◆ Instruction 1: In the machining thread below, reproduce the passage starting at "Off to the hard" and ending at "smooth it out.".
◆ Instruction 2: Translate this sentence from the machining thread below into Spanish: "Every operation is done in the bore, whether boring, polishing, or honing."
◆ Instruction 3:
Answer these questions using the machining thread below.
(a) What tightening torque rating does the T-bolt clamp have?
(b) To what diameter were the seven bushings bored before going to the honing shop?
(c) What two functions does the pad perform?

◆ Passage to read:
Great idea ... especially since I had to buy 5 to get what was needed. I'll install the second one 180 deg from the first.



> socket wrench for odd sizes.


Clamps are rated by tightening torque, and the T-bolt has the highest rating at 75.0 in-lb/8.5 Nm. Conventional worm gear band clamps are rated only half as much.


----------



## tino_ale (Jun 16, 2009)

I agree the bolt looks very dangerous :sick2:


----------



## precisionworks (Jun 16, 2009)

> the bolt looks very dangerous


It only looks that way with the spindle stopped. At 1000 rpm, it is much less imposing:devil:

On a more serious note, there is no reason to ever have contact with the side of the chuck. Every operation is done in the bore, whether boring, polishing, or honing. Hands never get anywhere near the side or the clamp.


----------



## StrikerDown (Jun 16, 2009)

precisionworks said:


> It only looks that way with the spindle stopped. At 1000 rpm, it is much less imposing:devil:
> 
> On a more serious note, there is no reason to ever have contact with the side of the chuck. Every operation is done in the bore, whether boring, polishing, or honing. Hands never get anywhere near the side or the clamp.


 
If you turn the clamp around so the exposed bolt trails and the tapered side of the band leads it would be a little less likely to grab something getting a little too close, not that anything should be getting close


----------



## precisionworks (Jun 18, 2009)

Seven bushings went to the honing shop today, all bored to 1.5625". The Sunnen hone took them out to between 1.5633" and 1.5634" (easy to do with a slow running, fine cutting hone).

As honed, still not smooth enough:






After a maroon Scotchbrite pad and a grey Scotchbrite pad:






Close up - from the hone:






After the nonwoven abrasive:






Off to the hard chrome shop they go


----------



## gadget_lover (Jun 18, 2009)

I don't understand getting a super exact dimension ( between 1.5633" and 1.5634" ) and then using an abrasive pad to smooth it out. 

Is the initial size just to keep them uniform?

Daniel


----------



## precisionworks (Jun 18, 2009)

I wanted these to finish out at 1.5635", but knew the Sunnen hone would not produce the mirror finish needed in this application. Maroon Scotchbrite will take out a tenth in about 60 to 90 seconds of constant, oscillating pressure, and the honed finish still had peaks that were .00005" tall. A superfine hone would have more quickly done the same thing, but we were using the finest stones that Sunnen sells.

The pad performs two functions - refining the surface to near mirror, and taking the part to final dimension.


----------

◆ Stored rows:
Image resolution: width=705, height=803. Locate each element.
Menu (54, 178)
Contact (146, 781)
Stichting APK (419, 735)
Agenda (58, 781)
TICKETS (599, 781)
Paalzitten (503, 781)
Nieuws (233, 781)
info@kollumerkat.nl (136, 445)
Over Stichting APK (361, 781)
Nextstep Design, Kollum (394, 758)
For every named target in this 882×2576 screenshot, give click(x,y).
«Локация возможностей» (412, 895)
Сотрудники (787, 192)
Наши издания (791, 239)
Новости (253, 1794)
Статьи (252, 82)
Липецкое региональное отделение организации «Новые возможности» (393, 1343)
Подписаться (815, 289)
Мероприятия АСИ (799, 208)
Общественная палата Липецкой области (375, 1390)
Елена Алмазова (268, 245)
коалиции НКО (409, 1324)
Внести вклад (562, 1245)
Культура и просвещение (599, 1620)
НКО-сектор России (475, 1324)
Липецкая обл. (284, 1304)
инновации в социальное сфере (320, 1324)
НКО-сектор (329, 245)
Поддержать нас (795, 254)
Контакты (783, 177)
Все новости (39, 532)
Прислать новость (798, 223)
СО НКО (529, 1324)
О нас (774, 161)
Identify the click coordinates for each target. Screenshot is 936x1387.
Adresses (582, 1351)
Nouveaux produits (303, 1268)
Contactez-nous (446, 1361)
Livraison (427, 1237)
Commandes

◆ Worked solution 1:
Off to the hard chrome shop they go


----------



## gadget_lover (Jun 18, 2009)

I don't understand getting a super exact dimension ( between 1.5633" and 1.5634" ) and then using an abrasive pad to smooth it out.

◆ Worked solution 2: Todas las operaciones se realizan en el interior del orificio, ya sea mandrinado, pulido o bruñido.

◆ Worked solution 3:
(a) 75.0 in-lb/8.5 Nm.
(b) 1.5625".
(c) It refines the surface to near mirror and takes the part to final dimension.